[Start of Attachment]
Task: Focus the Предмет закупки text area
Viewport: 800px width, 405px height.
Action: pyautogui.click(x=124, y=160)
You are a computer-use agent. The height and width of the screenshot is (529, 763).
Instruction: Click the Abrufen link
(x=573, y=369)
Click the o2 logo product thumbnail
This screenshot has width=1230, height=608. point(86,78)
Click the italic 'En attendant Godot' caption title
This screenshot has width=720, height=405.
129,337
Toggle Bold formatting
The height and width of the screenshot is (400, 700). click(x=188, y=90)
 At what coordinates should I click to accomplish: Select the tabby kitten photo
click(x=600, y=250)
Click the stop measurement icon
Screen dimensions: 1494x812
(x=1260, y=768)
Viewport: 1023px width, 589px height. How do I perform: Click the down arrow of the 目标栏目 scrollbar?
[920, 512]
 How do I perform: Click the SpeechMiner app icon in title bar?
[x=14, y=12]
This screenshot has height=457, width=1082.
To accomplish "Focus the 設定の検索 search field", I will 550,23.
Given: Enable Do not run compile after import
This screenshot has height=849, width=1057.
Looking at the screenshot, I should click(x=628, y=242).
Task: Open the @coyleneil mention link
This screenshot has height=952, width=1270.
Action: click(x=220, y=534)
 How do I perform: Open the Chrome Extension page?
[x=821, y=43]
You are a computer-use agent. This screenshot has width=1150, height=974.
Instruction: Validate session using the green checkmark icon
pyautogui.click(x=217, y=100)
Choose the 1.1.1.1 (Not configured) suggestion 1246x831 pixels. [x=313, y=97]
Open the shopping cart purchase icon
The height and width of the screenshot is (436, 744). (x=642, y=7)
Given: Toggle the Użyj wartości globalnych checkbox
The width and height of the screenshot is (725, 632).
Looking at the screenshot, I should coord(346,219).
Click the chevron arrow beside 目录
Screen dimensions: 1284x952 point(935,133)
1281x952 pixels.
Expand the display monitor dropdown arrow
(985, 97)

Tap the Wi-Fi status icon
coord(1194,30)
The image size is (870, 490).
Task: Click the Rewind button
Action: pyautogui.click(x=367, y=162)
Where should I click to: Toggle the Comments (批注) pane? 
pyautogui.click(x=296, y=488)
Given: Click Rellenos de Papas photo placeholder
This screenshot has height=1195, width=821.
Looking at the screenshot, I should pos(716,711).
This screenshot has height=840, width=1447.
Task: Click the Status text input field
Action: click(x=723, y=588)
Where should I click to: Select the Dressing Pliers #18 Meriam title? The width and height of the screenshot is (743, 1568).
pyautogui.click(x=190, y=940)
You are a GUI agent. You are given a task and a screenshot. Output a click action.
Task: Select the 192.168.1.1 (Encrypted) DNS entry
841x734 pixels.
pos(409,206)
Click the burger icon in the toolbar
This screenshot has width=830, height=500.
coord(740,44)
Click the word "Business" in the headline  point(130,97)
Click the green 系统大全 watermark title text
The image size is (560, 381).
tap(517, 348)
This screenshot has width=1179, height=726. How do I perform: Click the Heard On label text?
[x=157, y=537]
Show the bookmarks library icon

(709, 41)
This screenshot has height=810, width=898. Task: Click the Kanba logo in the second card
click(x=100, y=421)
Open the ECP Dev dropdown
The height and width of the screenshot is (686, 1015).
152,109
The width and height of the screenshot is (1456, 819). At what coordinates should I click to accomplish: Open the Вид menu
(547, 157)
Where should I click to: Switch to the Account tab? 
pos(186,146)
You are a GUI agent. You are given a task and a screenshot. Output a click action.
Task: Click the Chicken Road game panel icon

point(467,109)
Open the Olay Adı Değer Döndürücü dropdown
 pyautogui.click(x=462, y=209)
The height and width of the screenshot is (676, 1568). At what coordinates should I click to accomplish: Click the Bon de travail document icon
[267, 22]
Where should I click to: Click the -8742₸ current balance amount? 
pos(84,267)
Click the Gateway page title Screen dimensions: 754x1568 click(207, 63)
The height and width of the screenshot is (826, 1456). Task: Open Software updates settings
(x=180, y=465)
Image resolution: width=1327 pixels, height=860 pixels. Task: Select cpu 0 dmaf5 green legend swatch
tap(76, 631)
[End of Attachment]
= Assignment =
Return the records in full. Omit nothing.

= Answer space =
Task: Focus the Предмет закупки text area
Viewport: 800px width, 405px height.
Action: pyautogui.click(x=124, y=160)
You are a computer-use agent. The height and width of the screenshot is (529, 763).
Instruction: Click the Abrufen link
(x=573, y=369)
Click the o2 logo product thumbnail
This screenshot has width=1230, height=608. point(86,78)
Click the italic 'En attendant Godot' caption title
This screenshot has width=720, height=405.
129,337
Toggle Bold formatting
The height and width of the screenshot is (400, 700). click(x=188, y=90)
 At what coordinates should I click to accomplish: Select the tabby kitten photo
click(x=600, y=250)
Click the stop measurement icon
Screen dimensions: 1494x812
(x=1260, y=768)
Viewport: 1023px width, 589px height. How do I perform: Click the down arrow of the 目标栏目 scrollbar?
[920, 512]
 How do I perform: Click the SpeechMiner app icon in title bar?
[x=14, y=12]
This screenshot has height=457, width=1082.
To accomplish "Focus the 設定の検索 search field", I will 550,23.
Given: Enable Do not run compile after import
This screenshot has height=849, width=1057.
Looking at the screenshot, I should click(x=628, y=242).
Task: Open the @coyleneil mention link
This screenshot has height=952, width=1270.
Action: click(x=220, y=534)
 How do I perform: Open the Chrome Extension page?
[x=821, y=43]
You are a computer-use agent. This screenshot has width=1150, height=974.
Instruction: Validate session using the green checkmark icon
pyautogui.click(x=217, y=100)
Choose the 1.1.1.1 (Not configured) suggestion 1246x831 pixels. [x=313, y=97]
Open the shopping cart purchase icon
The height and width of the screenshot is (436, 744). (x=642, y=7)
Given: Toggle the Użyj wartości globalnych checkbox
The width and height of the screenshot is (725, 632).
Looking at the screenshot, I should coord(346,219).
Click the chevron arrow beside 目录
Screen dimensions: 1284x952 point(935,133)
1281x952 pixels.
Expand the display monitor dropdown arrow
(985, 97)

Tap the Wi-Fi status icon
coord(1194,30)
The image size is (870, 490).
Task: Click the Rewind button
Action: pyautogui.click(x=367, y=162)
Where should I click to: Toggle the Comments (批注) pane? 
pyautogui.click(x=296, y=488)
Given: Click Rellenos de Papas photo placeholder
This screenshot has height=1195, width=821.
Looking at the screenshot, I should pos(716,711).
This screenshot has height=840, width=1447.
Task: Click the Status text input field
Action: click(x=723, y=588)
Where should I click to: Select the Dressing Pliers #18 Meriam title? The width and height of the screenshot is (743, 1568).
pyautogui.click(x=190, y=940)
You are a GUI agent. You are given a task and a screenshot. Output a click action.
Task: Select the 192.168.1.1 (Encrypted) DNS entry
841x734 pixels.
pos(409,206)
Click the burger icon in the toolbar
This screenshot has width=830, height=500.
coord(740,44)
Click the word "Business" in the headline  point(130,97)
Click the green 系统大全 watermark title text
The image size is (560, 381).
tap(517, 348)
This screenshot has width=1179, height=726. How do I perform: Click the Heard On label text?
[x=157, y=537]
Show the bookmarks library icon

(709, 41)
This screenshot has height=810, width=898. Task: Click the Kanba logo in the second card
click(x=100, y=421)
Open the ECP Dev dropdown
The height and width of the screenshot is (686, 1015).
152,109
The width and height of the screenshot is (1456, 819). At what coordinates should I click to accomplish: Open the Вид menu
(547, 157)
Where should I click to: Switch to the Account tab? 
pos(186,146)
You are a GUI agent. You are given a task and a screenshot. Output a click action.
Task: Click the Chicken Road game panel icon

point(467,109)
Open the Olay Adı Değer Döndürücü dropdown
 pyautogui.click(x=462, y=209)
The height and width of the screenshot is (676, 1568). At what coordinates should I click to accomplish: Click the Bon de travail document icon
[267, 22]
Where should I click to: Click the -8742₸ current balance amount? 
pos(84,267)
Click the Gateway page title Screen dimensions: 754x1568 click(207, 63)
The height and width of the screenshot is (826, 1456). Task: Open Software updates settings
(x=180, y=465)
Image resolution: width=1327 pixels, height=860 pixels. Task: Select cpu 0 dmaf5 green legend swatch
tap(76, 631)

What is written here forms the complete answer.